Но, в отличие от толпы, которая словно обрела свою цель и теперь все свое внимание направила на двух друзей-иноземцев, те, в свою очередь, блуждали рассеянным взглядом по всем ложам подряд, словно не замечая ни благородных принцесс в первых рядах, ни прочих красавиц. Напротив, они будто хотели проникнуть взглядом в самую глубину лож в поисках зрителя, который то ли еще не появился, то ли был так хорошо скрыт, что все их усилия разыскать его оказались тщетны.

— Клянусь, я стараюсь изо всех сил, но ничего не вижу: все плывет перед глазами, — сказал индиец своему товарищу на делийском диалекте, которым оба, казалось, владели в совершенстве. — А вы, Гаэтано, видите что-нибудь?

— Нет, — отвечал господин в черном фраке. — Но один осведомленный человек меня уверял, что он — явно или тайно — будет присутствовать на этом представлении.

— Он мог заболеть!

— У него железная воля, для него болезнь, пусть серьезная, не помеха… Он прибудет сюда сегодня хотя бы даже на носилках и прикажет внести себя в ложу. Впрочем, я уверен, что он уже здесь, но присутствует на спектакле инкогнито, притаившись в каком-нибудь бенуаре или в ложе над сценой. Как, по-вашему, он может пропустить последнее, как уверяют, представление, которое дает женщина, готовая подарить ему одному то, в чем отказывает всем остальным?

— Вы, правы, Гаэтано, он уже здесь или скоро будет. Так вы говорите, что получили о Розене новые сведения?

— Да, генерал.

— И они не противоречат первоначальным?

— Еще более подтверждают их.

— Она его любит?

— Обожает!

— И не ищет выгоды?

— Дорогой генерал! Я полагал, что вы знаете немок: они отдаются, но не продаются.

— Я думал, что она испанка, а не немка.

— Мать у нее в самом деле испанка, но что это доказывает? Что она горда, как истинная дочь Кастилии, и бескорыстна, как немка.

— Вам сообщили подробности о юности этой деви… виноват, женщины?

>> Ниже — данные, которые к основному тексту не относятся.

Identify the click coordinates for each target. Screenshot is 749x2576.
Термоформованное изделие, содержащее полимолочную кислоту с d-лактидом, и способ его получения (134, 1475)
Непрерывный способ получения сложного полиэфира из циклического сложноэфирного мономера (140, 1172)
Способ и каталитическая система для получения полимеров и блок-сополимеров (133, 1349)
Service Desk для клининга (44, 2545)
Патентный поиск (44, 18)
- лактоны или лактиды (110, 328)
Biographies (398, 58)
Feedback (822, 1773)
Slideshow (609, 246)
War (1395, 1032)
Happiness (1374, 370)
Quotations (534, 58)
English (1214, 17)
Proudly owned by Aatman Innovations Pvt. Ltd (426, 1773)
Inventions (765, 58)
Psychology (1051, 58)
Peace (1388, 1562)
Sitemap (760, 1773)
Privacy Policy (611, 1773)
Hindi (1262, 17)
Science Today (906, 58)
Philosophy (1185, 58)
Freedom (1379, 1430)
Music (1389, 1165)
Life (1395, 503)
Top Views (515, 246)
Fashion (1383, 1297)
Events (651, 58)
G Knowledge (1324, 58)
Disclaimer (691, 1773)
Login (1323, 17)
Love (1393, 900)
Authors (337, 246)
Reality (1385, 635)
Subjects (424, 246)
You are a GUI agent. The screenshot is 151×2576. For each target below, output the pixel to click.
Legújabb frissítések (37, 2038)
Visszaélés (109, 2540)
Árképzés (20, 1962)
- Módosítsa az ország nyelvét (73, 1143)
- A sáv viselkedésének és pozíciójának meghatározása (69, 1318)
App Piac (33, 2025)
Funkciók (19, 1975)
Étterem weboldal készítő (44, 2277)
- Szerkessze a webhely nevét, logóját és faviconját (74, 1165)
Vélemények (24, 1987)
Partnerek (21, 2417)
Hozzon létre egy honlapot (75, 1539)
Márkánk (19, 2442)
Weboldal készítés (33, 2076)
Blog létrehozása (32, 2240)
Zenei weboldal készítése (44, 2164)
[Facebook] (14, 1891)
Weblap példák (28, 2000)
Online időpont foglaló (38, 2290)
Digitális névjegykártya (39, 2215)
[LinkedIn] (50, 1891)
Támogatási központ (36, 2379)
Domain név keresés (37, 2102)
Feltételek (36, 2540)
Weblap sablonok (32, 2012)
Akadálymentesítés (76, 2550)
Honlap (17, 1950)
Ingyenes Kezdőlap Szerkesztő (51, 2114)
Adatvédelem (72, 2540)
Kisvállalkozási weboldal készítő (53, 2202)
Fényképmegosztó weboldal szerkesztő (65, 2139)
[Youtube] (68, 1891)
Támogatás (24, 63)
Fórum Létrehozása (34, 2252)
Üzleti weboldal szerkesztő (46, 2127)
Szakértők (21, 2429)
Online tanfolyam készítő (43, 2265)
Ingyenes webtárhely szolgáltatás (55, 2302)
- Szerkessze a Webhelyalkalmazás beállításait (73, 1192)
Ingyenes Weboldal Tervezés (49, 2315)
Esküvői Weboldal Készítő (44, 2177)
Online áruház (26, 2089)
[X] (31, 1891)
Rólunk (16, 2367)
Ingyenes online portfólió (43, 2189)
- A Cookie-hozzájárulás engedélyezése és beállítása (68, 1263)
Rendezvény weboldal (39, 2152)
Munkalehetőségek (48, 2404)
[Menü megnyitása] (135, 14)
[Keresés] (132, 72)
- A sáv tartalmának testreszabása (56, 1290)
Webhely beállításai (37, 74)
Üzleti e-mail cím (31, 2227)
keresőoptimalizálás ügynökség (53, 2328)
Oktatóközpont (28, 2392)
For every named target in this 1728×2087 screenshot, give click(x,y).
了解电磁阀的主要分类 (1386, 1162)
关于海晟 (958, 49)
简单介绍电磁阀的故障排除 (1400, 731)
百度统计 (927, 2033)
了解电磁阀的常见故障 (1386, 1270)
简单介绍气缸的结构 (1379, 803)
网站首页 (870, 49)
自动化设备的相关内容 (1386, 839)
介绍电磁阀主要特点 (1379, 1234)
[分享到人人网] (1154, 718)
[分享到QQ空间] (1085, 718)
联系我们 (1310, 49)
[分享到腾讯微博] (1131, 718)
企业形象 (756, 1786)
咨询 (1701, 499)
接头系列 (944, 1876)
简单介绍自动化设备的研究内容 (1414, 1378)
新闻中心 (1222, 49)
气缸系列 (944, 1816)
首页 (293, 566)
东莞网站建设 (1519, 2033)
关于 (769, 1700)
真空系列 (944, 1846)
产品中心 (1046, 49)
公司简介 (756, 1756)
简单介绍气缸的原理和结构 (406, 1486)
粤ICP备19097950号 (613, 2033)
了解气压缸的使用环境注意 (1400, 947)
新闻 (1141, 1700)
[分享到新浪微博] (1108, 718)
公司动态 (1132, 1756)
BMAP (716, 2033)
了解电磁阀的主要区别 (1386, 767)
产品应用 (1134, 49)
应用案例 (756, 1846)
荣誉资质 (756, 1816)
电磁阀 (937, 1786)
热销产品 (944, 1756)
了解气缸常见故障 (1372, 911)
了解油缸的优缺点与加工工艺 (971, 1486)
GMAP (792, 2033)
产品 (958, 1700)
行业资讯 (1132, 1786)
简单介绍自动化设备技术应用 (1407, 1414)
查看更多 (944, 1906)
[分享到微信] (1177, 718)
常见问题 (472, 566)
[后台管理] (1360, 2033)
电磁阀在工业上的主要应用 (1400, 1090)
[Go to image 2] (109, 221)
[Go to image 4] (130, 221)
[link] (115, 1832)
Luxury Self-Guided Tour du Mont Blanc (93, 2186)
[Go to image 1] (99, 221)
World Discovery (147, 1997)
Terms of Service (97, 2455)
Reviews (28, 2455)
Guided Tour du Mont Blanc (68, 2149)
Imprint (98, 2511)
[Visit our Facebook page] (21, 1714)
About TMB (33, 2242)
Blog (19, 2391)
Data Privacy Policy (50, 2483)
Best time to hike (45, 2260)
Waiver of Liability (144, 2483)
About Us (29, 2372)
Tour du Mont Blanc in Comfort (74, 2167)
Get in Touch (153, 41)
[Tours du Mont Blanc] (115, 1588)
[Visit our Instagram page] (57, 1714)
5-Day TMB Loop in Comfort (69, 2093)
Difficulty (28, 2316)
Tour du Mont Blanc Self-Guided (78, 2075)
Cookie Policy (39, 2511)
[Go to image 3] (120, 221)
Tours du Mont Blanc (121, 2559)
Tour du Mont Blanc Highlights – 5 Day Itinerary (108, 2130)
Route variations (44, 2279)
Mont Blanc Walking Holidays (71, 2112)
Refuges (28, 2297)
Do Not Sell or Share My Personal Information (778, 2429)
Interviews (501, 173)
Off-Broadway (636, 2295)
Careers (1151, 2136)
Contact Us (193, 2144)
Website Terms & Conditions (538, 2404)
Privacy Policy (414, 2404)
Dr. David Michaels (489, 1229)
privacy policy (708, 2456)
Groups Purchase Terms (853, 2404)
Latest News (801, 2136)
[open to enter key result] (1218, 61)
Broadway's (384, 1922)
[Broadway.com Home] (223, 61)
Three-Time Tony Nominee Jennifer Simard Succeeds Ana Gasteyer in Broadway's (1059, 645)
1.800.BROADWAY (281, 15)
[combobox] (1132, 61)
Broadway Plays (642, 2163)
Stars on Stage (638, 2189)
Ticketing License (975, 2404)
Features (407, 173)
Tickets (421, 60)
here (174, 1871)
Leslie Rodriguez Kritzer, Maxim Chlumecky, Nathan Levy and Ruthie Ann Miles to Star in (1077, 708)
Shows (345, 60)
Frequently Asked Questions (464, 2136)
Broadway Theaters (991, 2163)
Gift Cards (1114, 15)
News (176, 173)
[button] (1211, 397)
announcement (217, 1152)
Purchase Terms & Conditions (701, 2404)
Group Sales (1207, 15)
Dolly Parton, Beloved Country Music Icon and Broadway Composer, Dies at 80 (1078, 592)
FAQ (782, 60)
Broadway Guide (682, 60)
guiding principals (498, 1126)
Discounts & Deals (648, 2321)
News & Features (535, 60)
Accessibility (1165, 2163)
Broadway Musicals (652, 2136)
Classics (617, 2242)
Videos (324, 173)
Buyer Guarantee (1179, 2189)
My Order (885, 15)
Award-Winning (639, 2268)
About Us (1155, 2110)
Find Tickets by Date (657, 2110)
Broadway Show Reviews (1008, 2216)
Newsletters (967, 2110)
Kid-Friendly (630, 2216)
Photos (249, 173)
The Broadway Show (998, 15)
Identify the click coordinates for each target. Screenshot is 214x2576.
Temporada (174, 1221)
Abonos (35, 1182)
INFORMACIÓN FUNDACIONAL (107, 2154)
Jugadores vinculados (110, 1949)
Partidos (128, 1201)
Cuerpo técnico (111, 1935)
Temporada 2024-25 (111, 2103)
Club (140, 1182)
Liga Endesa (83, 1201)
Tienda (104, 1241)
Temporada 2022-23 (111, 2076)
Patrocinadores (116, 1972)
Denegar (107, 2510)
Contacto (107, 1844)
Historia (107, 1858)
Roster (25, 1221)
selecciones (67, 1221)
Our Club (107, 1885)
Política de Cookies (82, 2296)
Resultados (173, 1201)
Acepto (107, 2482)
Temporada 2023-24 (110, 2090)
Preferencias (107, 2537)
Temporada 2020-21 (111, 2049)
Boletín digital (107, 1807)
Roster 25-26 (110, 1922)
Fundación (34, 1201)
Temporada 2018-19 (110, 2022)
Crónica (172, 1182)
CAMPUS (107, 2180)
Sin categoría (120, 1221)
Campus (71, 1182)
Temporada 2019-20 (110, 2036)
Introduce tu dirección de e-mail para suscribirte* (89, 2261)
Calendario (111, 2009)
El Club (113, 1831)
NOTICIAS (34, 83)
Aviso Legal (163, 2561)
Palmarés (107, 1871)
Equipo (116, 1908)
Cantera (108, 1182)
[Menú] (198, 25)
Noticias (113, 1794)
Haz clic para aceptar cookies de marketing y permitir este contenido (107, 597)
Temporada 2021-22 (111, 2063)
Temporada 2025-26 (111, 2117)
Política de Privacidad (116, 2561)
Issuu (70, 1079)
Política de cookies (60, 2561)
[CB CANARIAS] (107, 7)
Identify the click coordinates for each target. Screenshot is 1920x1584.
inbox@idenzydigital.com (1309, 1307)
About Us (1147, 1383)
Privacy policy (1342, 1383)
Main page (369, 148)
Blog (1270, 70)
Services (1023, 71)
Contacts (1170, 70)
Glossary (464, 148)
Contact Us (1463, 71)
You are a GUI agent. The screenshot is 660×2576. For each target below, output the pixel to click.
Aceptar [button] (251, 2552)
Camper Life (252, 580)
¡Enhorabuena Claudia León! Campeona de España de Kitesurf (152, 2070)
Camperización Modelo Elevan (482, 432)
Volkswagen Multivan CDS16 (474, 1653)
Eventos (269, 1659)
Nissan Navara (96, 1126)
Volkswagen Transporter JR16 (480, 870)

— Это целая история, но она не имеет отношения к тому, что нас занимает. Пока она была девочкой, ее мать или та, что заменила ей мать, — кажется, Розена и сама не очень уверена на этот счет, — жила Бог знает как, устраивая у себя карточную игру, а может быть, и того хуже. Но когда Розена подросла, всем стала бросаться в глаза ее необыкновенная красота, и кое-кто решил извлечь из этого выгоду. Чтобы избежать ожидавшей ее судьбы, малышка сбежала из дому. Ей было тогда одиннадцать лет; она присоединилась к табору, цыгане выучили ее всем испанским танцам. В тринадцать лет она дебютировала в театре Гранады, потом выступала в Севилье и Мадриде; наконец приехала в Вену: австрийский посол при дворе короля Испании рекомендовал ее директору императорских театров. Заметьте, генерал: я не рассказываю вам о ее жизни, я лишь перечисляю события.